(INPUT RECORDS begins)
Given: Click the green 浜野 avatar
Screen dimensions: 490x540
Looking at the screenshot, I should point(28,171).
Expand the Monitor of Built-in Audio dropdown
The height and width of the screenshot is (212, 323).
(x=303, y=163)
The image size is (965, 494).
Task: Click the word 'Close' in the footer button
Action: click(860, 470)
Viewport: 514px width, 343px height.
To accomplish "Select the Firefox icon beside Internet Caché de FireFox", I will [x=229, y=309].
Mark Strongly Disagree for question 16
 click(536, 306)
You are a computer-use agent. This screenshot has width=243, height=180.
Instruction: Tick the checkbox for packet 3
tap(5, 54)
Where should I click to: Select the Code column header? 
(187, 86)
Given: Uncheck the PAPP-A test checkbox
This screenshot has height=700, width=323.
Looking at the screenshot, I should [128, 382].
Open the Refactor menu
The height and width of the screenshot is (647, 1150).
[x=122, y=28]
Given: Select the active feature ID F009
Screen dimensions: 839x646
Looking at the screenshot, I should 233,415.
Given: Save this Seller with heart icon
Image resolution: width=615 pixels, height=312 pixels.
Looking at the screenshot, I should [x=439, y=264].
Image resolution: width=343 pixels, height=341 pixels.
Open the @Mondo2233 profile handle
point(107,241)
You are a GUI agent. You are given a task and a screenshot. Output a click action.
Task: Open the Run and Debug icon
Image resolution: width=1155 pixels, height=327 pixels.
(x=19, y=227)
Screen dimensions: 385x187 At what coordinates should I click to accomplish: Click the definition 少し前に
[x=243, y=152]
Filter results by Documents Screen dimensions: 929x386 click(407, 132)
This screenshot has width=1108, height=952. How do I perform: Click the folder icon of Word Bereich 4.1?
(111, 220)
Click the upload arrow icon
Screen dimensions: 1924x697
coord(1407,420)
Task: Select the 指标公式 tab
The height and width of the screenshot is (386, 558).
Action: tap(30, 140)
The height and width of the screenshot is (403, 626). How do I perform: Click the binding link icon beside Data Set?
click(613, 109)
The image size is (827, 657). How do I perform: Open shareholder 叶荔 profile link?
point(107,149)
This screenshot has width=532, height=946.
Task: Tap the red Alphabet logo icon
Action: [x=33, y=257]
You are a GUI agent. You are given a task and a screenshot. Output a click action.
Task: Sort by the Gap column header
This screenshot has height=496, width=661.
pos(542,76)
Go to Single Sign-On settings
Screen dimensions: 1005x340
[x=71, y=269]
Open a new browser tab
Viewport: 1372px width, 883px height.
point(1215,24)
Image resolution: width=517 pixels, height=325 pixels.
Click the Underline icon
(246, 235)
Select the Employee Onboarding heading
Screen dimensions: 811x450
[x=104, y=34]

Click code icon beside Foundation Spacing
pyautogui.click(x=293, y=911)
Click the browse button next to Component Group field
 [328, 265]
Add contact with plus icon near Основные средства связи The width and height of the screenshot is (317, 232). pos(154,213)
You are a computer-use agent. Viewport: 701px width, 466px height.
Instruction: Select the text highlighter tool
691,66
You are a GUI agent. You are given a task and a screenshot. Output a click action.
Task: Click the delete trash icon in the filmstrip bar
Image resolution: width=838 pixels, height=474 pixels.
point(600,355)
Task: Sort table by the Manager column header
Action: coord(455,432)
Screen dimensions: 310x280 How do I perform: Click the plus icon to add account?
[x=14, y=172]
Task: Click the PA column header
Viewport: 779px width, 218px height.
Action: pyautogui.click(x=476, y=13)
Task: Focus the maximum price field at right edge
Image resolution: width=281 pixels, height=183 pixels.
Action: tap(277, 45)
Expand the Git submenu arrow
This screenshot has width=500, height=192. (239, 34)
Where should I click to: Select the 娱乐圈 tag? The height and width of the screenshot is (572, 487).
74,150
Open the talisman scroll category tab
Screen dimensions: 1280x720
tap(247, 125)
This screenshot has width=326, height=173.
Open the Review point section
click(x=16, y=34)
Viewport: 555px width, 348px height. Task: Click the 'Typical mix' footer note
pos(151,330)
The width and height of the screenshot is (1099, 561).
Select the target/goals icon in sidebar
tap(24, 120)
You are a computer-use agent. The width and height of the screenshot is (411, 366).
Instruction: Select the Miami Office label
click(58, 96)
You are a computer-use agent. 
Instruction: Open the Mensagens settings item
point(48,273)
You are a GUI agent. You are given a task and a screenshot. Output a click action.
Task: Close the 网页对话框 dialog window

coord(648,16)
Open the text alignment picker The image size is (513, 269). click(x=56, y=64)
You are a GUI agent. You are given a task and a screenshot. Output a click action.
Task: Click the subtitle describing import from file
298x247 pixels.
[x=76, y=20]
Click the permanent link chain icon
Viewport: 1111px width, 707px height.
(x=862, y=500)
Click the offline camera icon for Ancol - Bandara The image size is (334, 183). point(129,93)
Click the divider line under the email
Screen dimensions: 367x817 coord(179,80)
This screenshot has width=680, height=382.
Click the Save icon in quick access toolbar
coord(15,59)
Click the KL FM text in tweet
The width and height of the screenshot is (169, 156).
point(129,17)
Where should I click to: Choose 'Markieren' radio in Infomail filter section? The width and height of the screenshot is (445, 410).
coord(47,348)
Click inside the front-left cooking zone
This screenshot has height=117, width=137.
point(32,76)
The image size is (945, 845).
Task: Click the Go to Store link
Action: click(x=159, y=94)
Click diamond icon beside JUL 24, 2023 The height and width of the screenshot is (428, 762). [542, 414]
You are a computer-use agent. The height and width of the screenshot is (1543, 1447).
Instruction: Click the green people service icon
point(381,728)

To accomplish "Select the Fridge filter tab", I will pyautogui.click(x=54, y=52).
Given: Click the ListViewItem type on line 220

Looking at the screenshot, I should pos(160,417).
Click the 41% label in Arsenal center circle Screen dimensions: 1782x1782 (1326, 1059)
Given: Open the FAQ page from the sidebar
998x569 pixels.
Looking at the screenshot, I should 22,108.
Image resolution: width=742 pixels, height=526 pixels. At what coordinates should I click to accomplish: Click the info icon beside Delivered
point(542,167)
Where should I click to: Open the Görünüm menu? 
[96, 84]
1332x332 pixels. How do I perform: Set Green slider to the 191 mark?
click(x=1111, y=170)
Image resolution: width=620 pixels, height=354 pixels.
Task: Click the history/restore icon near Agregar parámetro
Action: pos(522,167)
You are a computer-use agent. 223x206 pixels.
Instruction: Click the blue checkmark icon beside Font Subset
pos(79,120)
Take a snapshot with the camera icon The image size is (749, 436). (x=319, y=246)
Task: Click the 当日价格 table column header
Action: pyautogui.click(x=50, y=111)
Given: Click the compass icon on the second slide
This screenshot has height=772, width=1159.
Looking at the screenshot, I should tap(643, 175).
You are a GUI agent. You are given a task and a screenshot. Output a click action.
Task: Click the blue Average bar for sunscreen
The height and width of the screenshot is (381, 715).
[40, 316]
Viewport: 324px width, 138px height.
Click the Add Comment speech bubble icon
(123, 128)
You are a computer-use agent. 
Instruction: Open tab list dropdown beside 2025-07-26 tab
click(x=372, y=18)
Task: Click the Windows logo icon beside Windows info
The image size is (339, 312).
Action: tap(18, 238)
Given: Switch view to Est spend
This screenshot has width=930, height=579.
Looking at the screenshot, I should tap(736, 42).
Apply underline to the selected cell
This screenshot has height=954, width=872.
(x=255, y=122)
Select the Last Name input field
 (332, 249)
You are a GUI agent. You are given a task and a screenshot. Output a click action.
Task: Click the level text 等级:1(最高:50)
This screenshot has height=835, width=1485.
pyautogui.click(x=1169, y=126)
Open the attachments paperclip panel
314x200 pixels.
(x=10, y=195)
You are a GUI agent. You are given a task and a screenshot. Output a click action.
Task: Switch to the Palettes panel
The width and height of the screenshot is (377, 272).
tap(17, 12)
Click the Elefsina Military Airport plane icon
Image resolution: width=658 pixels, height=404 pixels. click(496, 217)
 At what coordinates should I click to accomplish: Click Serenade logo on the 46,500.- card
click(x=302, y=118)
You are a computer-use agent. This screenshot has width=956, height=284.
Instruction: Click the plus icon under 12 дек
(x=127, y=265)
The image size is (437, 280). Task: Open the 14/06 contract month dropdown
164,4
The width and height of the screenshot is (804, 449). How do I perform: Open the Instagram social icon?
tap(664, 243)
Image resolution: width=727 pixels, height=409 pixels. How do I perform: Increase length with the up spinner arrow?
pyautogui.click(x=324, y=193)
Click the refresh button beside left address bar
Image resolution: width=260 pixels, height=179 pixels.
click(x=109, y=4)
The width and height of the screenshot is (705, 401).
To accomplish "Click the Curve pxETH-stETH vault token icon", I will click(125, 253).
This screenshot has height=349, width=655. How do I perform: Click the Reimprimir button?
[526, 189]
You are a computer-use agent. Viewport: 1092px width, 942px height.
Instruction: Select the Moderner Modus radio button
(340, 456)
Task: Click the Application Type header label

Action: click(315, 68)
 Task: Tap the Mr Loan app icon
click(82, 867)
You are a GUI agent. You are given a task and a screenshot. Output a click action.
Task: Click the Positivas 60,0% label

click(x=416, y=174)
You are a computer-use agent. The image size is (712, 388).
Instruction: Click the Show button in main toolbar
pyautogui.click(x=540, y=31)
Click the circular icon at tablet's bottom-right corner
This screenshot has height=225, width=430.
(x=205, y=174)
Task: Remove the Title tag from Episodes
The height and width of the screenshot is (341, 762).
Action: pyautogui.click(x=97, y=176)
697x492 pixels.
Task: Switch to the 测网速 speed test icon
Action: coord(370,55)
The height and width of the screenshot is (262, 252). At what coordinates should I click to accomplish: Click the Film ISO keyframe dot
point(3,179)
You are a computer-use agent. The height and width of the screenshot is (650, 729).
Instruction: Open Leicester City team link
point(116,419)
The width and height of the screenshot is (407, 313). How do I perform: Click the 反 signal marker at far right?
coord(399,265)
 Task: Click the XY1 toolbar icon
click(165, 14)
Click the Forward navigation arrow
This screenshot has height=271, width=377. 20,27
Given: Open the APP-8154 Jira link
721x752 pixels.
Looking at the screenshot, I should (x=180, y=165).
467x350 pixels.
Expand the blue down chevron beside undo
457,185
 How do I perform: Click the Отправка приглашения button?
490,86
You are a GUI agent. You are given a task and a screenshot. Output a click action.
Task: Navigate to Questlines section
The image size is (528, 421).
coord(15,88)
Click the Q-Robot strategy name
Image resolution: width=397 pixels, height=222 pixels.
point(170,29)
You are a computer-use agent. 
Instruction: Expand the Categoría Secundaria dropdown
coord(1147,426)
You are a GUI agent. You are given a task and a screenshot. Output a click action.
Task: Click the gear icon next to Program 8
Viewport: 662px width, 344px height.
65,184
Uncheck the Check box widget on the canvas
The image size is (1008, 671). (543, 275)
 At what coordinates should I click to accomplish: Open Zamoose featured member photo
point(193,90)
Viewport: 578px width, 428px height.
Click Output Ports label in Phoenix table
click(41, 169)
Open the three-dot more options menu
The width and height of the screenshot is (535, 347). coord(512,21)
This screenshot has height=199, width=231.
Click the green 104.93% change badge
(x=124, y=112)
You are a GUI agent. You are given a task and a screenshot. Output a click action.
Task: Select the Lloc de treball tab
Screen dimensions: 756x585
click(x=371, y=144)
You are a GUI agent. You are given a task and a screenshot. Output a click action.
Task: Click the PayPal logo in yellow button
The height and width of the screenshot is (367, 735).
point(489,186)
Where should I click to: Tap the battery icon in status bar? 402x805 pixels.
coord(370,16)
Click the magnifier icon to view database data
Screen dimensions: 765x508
(INPUT RECORDS ends)
■ TASK REQUIREMENTS:
Copy out only the lines of the records above from the one with "1332x332 pixels. How" through the one with "Viewport: 324px width, 138px height.", exactly as they stand, both included.

■ WRITTEN RESPONSE:
1332x332 pixels. How do I perform: Set Green slider to the 191 mark?
click(x=1111, y=170)
Image resolution: width=620 pixels, height=354 pixels.
Task: Click the history/restore icon near Agregar parámetro
Action: pos(522,167)
You are a computer-use agent. 223x206 pixels.
Instruction: Click the blue checkmark icon beside Font Subset
pos(79,120)
Take a snapshot with the camera icon The image size is (749, 436). (x=319, y=246)
Task: Click the 当日价格 table column header
Action: pyautogui.click(x=50, y=111)
Given: Click the compass icon on the second slide
This screenshot has height=772, width=1159.
Looking at the screenshot, I should tap(643, 175).
You are a GUI agent. You are given a task and a screenshot. Output a click action.
Task: Click the blue Average bar for sunscreen
The height and width of the screenshot is (381, 715).
[40, 316]
Viewport: 324px width, 138px height.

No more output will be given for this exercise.